Yelena Bonner, Soviet critic, Sakharov widow, dies

MOSCOW, (Reuters) – Yelena Bonner, a relentless  critic of human rights abuses by Soviet-era authorities and the  widow of Nobel Peace laureate Andrei Sakharov, has died at the  age of 88, her children said.

Bonner continued to advocate rights and democracy in  post-communist Russia and was outspoken against Prime Minister  Vladimir Putin.

Bonner died on Saturday in the United States, where she had  lived in recent years in the Boston area, her daughter Tatiana  Yankelevich and son Alexey Semyonov said in a statement posted  on the website of the Andrei Sakharov Foundation.

Yelena Bonner

It did not give the cause of death.

Born in Soviet Turkmenistan on Feb. 15, 1923, to parents who  were persecuted under Soviet leader Josef Stalin, Bonner served  as a nurse in World War Two and was later ejected from medical  school during a Stalin-era campaign against Jews.

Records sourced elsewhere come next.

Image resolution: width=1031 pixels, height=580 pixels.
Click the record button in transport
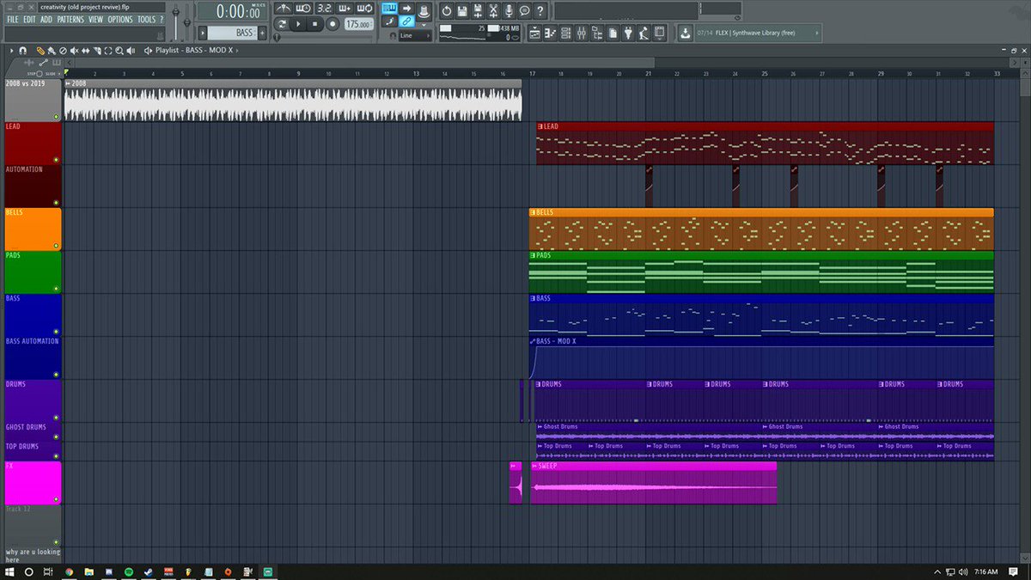click(332, 24)
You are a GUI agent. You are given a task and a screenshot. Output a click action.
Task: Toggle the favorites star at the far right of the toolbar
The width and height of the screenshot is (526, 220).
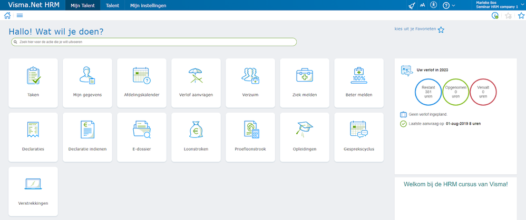pyautogui.click(x=521, y=15)
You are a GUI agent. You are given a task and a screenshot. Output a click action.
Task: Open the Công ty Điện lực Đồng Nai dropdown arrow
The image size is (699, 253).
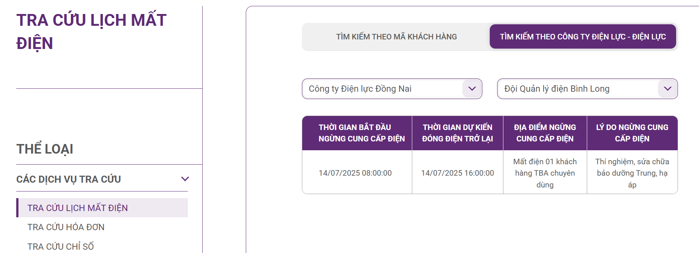(472, 89)
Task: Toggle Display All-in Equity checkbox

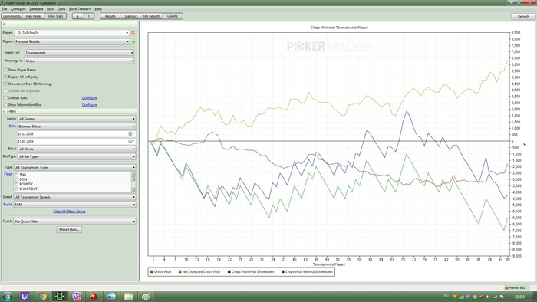Action: point(5,77)
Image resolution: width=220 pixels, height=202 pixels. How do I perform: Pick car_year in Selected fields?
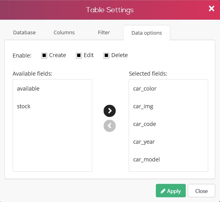[x=168, y=142]
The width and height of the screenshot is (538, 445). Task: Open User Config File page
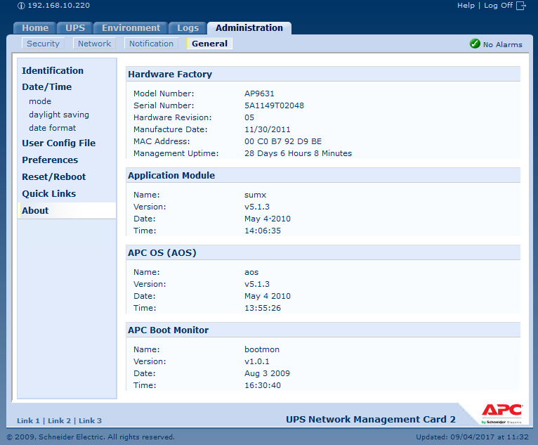pos(58,143)
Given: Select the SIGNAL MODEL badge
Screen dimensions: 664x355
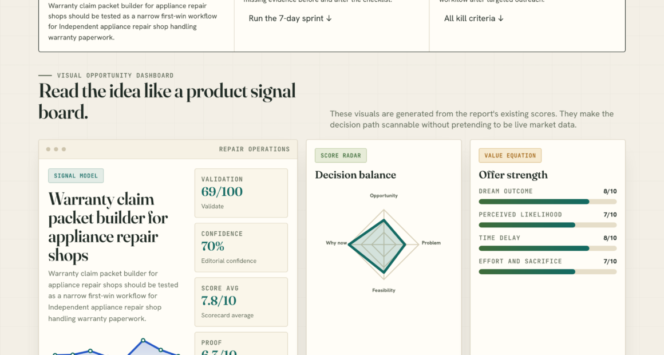Looking at the screenshot, I should (76, 176).
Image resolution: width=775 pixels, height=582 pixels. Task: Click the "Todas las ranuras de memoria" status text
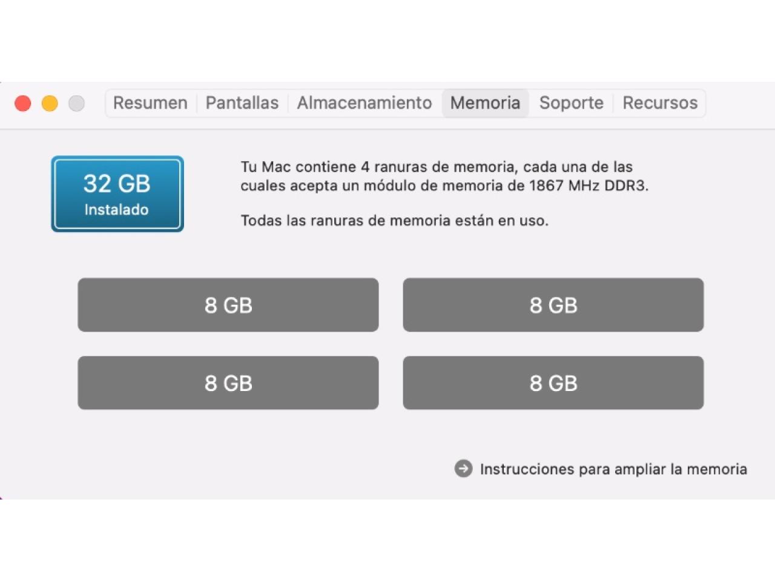point(394,221)
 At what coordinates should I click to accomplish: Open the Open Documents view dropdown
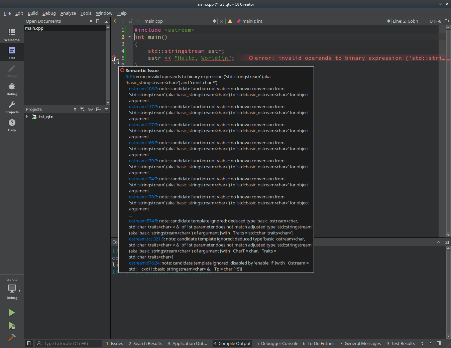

A member of the Soviet dissident movement that developed in  the 1960s, she was a co-founder in the 1970s of the Moscow  Helsinki Group, a rights organisation that challenged state  oppression.

In 1972 Bonner married Sakharov, a nuclear physicist who  helped to develop the Soviet atom bomb but later used his  prominence to speak out for peace and human rights. They had met  at trial of activists in 1970.

Bonner represented Sakharov at the 1975 Nobel Peace Prize  ceremony in Oslo and helped maintain communication with Moscow  and the West when he was banished to Gorky, now Nizhny Novgorod,  in 1980 after speaking out against the Soviet invasion of  Afghanistan.